You also have to put resources into it. That means things like being able to offer food, help with transportation. Also, hiring Da’Quon – who had experience in the juvenile justice system – was key. He was able to more easily connect with young people, and for many was the inspiration that they needed to become advocates themselves. Any organization that needs to organize young people on youth justice reform should seek out staff members who have that direct experience with the system, and really invest in their leadership development.

When I would attend meetings or talk with staff at the Department of Juvenile Justice, I would always hear the same thing: “Why aren’t parents coming when we invite them?” But youth and family partnership doesn’t just happen with a single invitation.

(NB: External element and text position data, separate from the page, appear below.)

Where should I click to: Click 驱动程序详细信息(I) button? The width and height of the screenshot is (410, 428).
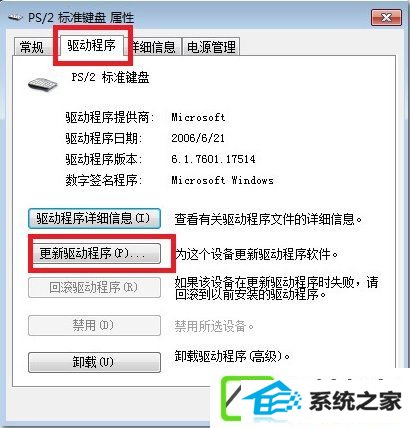coord(94,219)
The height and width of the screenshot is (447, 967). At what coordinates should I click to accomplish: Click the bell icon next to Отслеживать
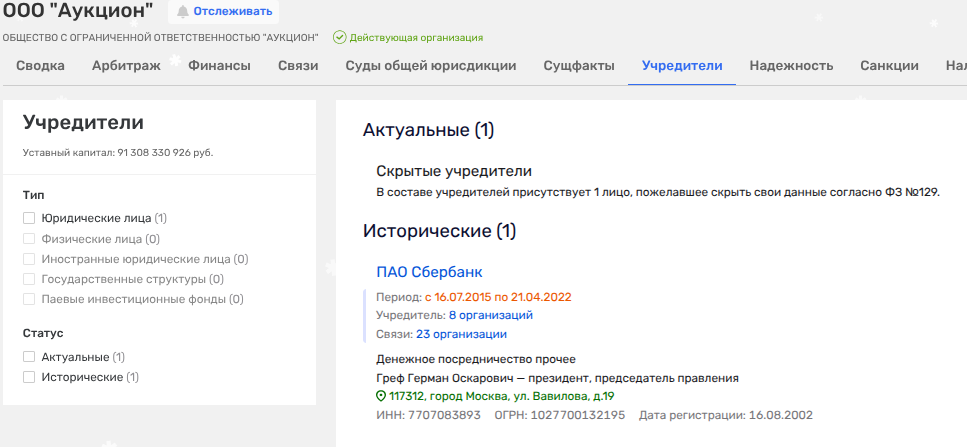(182, 12)
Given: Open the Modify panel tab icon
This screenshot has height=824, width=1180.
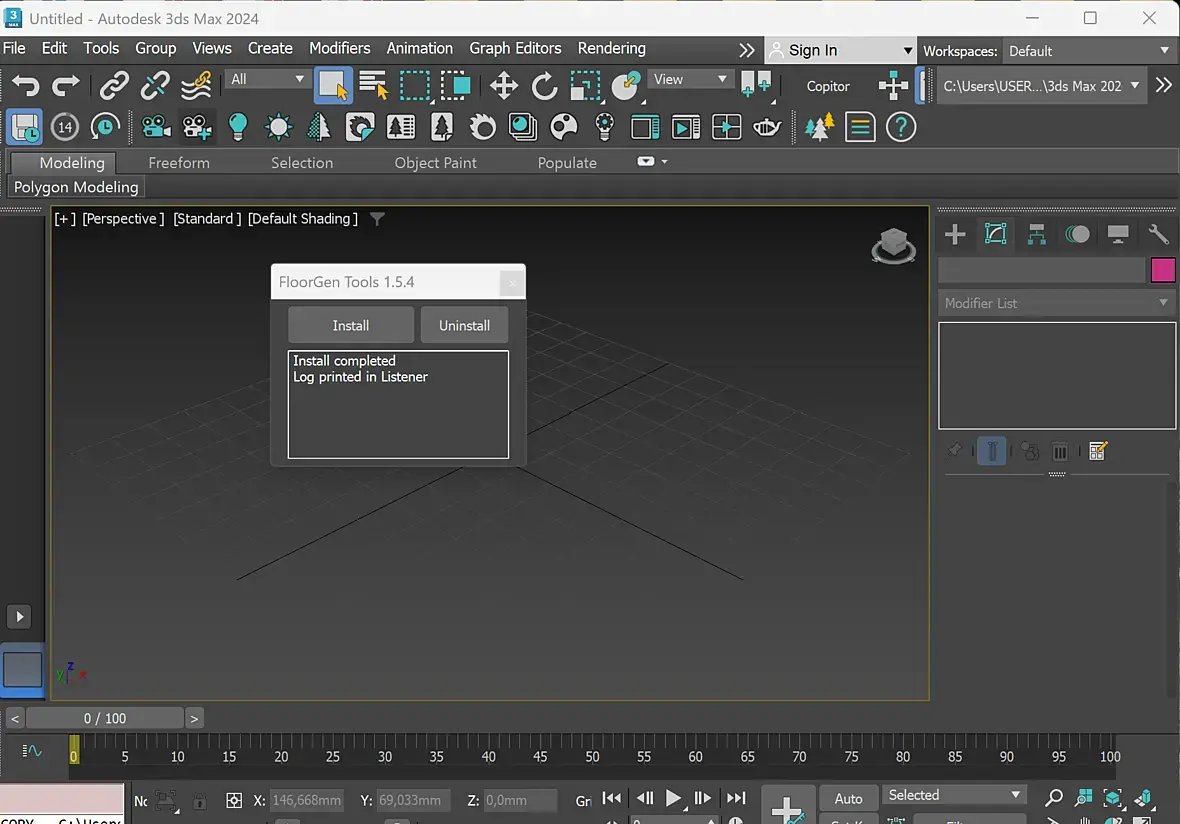Looking at the screenshot, I should (x=995, y=234).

You have to put resources into making it happen – help with transit, provide food, hold meetings at times and places where parents can attend, and provide stipends or full-time positions, so they have the ability to dedicate their time to sharing their expertise. Concerted investment in youth and family members who are clearly the experts, but haven’t been traditionally asked to have a seat at the table, is key. I learned that in my coalition work and as a part of being in YJLI – how much of a difference it makes when you invest in people instead of prisons.